§ **What the exercise asks**: Copy exactly the lines of the records below, and only those lines, beginning with the line that contains "Instruction: Open more" and ending with the line that contains "Click the 20,000원".

§ **Data for processing**:
◇ ◇ ◇ ◇

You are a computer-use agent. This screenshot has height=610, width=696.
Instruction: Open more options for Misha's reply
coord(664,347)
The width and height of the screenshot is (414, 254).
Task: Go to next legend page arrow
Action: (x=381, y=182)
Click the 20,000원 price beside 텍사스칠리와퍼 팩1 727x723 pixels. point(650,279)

◇ ◇ ◇ ◇

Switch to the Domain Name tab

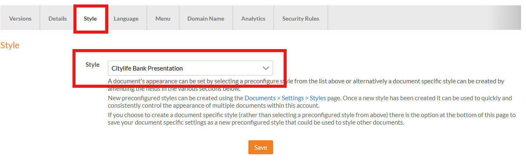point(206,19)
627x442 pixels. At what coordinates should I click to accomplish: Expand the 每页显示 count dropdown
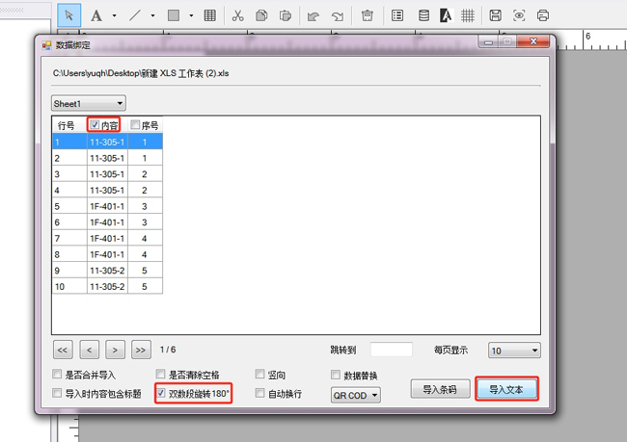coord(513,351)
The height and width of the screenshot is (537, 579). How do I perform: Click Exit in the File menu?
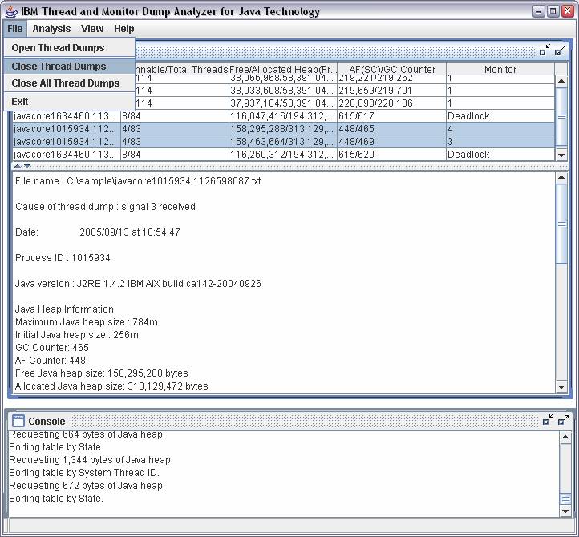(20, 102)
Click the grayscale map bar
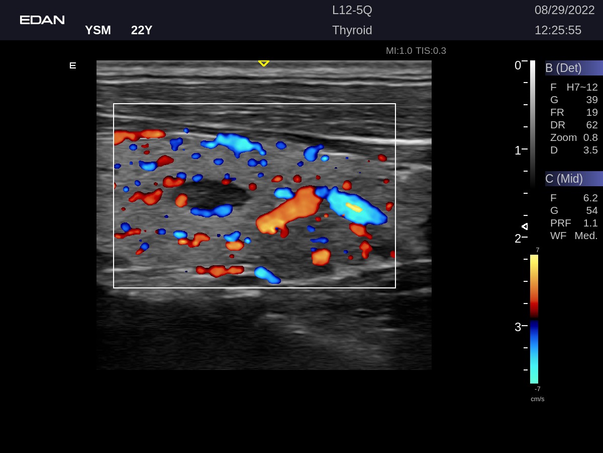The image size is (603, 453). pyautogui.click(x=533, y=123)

◇ ◇ ◇ ◇

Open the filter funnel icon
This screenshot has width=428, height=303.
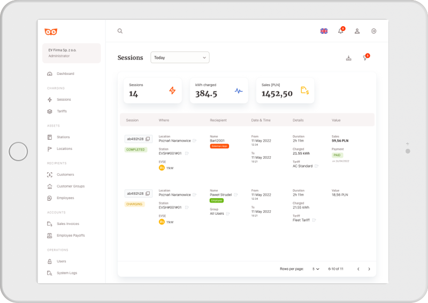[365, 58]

◇ ◇ ◇ ◇

§ **Exercise result**:
Instruction: Open more options for Misha's reply
coord(664,347)
The width and height of the screenshot is (414, 254).
Task: Go to next legend page arrow
Action: (x=381, y=182)
Click the 20,000원 price beside 텍사스칠리와퍼 팩1 727x723 pixels. point(650,279)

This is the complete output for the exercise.